PollDaddy launches pro service, reporting tools
PollDaddy goes pro, and pro users get to remove the PollDaddy branding, effectively turning the service into a white-labeled solution.
Today PollDaddy is launching a new line of pro services for users looking to get a little more from their polls than the average Joe. There are two new tiers, which run at $20 and $99 a month respectively. Pro users get to remove the PollDaddy branding, effectively turning the service into a white-labeled solution. They can also get support over the phone, as well as a sizable increase on response caps up to 1,000 and 10,000 responses, which for free account holders is limited to just 100.
The real hook, however, is the new set of reporting tools that let you see where your voters are coming from and can detect fraudulent votes by IP address and cookie manipulation. For anyone who's looking to use a service like this for something important, you're going to want this capability as it can deter gaming and help keep your operation legit. As an added security measure, you can also now opt to keep responses confidential.
In addition to the new pro accounts, free users are getting a slight bump in their service as well. Free accounts now get three times as many answers than before (now 100 up from 30).
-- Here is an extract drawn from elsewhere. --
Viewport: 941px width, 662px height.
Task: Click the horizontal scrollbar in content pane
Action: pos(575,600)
There are also new formats to view tracked data, including XML and CSV exporting along with an RSS feed you can subscribe to so you can watch the data as it comes in.
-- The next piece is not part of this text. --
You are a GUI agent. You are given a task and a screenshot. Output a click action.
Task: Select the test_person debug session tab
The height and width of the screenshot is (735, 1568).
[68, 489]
While we've never done a hands-on with the service here on Webware (despite them being a Webware 100 award winner), the premise is fairly simple. Users can create Web polls that can be embedded on any blog or Web site. Everything is set up to be extremely easy to use, to the point where you really don't need to know any HTML or coding to put together fairly complex, multipart polls and surveys. The service originally started out as a widget to put on your blog or social-networking profile, but with the launch of their pro accounts, it's clear they're trying to take things to the next step and offer something with a higher degree of control.